The widely publicized Clark Gable-Kay Williams romance is ended and Clark hasn’t seen her since he returned from Washington D.C. So much was printed about the possibility of a forthcoming marriage that they mutually decided it was far better not to see each other and to stop the gossip.

The romance cooled off as soon as those wedding rumors starting swirling. In her book, Kay said: “Though Clark was also seeing a number of other girls during this period–Virginia Grey and Anita Colby, to name two–still, the Hollywood chroniclers insisted I was the most likely successor to Miss Lombard. They also hinted broadly that i wouldn’t have it any other way. I recall one story which stated I fell madly in love with Clark at first sight and desperately wanted to marry him, but that he was executing a characteristic Gable defensive maneuver. When we stopped seeing each other, about a year after we first met, it was duly reported that I had over-played my hand, had frightened Gable off and as a result was wearing my heart on my sleeve. I remember that particular cliche because it amused me so at the time I read it. However, the stories and rumors didn’t particularly upset me. As a matter of fact, I paid very little attention to them, as I have never nursed much of a desire to see my name in print. Besides, I knew the true story. It’s very simple–Clark and I were not deeply in love that first year. Neither of us was then ready for the strong, beautiful relationship we were to discover and share some ten years later. Somehow, without ever discussing it, we both sensed this.”

Ok, so that may all be true, but you are telling me if Clark had proposed to Kay instead of breaking up with her that she would have said “No, thanks, I’m not deeply in love with you.” I have a hard time believing that.

December 26, 1944:

Kay Williams receives a daily telephone call from Macoco asking her to remarry him.

Macoco back in the picture! After all that mudslinging in the divorce!

January 25, 1945:

Cannot say this surprises me: Kay Williams has asked for her release from MGM and received it. The reason I say I am not surprised is that the very pretty, blond Kay really has not had a chance on this lot where there are so many femme stars and she thinks she could do better free lancing. While her romance still flourished with Clark Gable, Kay’s publicity almost made up for the lack of good parts. But two years is enough for a gal to wait for a screen break, so now Kay heads on to greener pastures.

March 21, 1945:

Macoco, the Argentine millionaire who recently was divorced by Kay Williams, the model and screen actress, insists that he was not particularly distressed when he read reports linking her name with Clark Gable’s. Macoco recited to her some of the advantages he believes he has, when measured against the screen star, but for some curious reason Miss Williams was not convinced.

Macoco finally clutched his upper teeth, shook them vigorously, and said: “See? They’re my own. They stay in. Can Gable do that?”

“I don’t know if Gable can do that,” replied Miss Williams, indignantly, “but I can’t. Some of mine are false.”

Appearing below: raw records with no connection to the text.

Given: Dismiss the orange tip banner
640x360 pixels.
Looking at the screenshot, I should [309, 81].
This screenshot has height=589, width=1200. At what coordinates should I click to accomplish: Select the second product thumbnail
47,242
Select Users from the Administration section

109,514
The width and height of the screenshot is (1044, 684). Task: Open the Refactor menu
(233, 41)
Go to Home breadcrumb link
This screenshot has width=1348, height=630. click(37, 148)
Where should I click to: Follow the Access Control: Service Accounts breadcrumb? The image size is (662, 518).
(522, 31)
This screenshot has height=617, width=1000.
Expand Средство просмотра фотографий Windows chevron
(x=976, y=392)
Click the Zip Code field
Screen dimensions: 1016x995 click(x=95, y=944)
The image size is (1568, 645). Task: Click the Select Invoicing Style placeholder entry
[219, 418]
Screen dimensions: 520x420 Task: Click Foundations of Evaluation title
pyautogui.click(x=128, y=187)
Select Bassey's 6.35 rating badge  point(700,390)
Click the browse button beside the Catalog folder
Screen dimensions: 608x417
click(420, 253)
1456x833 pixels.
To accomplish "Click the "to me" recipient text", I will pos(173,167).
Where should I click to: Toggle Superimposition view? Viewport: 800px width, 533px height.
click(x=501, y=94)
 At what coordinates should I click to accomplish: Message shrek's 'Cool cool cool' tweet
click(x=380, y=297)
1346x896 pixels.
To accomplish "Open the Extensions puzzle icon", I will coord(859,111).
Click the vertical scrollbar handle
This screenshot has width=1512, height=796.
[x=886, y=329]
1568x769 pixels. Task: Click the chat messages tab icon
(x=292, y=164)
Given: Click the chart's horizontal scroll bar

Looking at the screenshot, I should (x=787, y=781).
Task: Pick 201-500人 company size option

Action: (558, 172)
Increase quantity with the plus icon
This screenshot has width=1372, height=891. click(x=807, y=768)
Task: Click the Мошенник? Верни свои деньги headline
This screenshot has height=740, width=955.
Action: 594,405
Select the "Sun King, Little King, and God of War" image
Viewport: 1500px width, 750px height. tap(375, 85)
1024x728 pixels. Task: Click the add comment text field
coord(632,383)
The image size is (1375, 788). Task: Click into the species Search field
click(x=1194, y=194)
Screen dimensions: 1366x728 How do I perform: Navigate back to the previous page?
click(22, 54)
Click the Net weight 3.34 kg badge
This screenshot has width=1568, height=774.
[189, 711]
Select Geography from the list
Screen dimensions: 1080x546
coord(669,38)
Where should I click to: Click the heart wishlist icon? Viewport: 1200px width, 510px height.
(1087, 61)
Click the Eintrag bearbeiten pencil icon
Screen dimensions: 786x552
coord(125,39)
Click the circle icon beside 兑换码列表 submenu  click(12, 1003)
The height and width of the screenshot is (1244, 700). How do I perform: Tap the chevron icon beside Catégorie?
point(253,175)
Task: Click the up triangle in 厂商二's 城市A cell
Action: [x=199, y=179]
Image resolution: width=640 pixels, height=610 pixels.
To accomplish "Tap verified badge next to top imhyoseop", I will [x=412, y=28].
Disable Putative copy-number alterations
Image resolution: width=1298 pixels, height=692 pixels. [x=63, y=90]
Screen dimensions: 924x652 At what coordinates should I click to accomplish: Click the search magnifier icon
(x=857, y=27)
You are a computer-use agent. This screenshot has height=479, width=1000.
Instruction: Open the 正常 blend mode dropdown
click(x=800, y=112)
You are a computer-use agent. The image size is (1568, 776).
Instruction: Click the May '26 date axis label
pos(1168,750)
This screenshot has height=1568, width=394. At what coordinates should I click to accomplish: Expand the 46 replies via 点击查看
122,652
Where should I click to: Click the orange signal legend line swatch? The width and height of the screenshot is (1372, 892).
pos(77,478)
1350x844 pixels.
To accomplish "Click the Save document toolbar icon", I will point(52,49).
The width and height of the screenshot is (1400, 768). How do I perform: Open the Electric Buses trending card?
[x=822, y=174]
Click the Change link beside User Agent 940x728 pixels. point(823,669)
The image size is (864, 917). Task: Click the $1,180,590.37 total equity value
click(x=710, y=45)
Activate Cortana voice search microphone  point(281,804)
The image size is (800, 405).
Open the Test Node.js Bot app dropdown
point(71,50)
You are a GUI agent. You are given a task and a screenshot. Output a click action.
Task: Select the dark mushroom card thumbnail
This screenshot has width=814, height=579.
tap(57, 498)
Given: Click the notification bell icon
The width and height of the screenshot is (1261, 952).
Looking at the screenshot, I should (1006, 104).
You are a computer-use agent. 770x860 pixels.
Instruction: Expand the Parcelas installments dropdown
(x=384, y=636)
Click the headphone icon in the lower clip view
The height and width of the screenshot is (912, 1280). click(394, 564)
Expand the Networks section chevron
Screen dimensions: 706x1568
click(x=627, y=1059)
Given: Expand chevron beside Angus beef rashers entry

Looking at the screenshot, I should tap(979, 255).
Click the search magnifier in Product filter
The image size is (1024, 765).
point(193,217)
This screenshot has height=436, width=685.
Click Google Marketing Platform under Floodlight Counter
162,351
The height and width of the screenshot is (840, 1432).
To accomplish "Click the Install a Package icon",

August 26, 1945 (Louella Parsons):

When Kay Williams and I had lunch on our birthdays (we are a day apart) I told her, “It is a year for Leos. We are going places this year.” I was only kidding about being a  fortune teller but sure enough things are breaking high and wide for my girl friend. She and her mother no more than returned from Mexico than she was handed a long term RKO contract, and that studio is planning to build her into a light comedienne star spot. She is one of the most amusing and witty girls in Hollywood–and so pretty with her deep blue eyes and blond hair.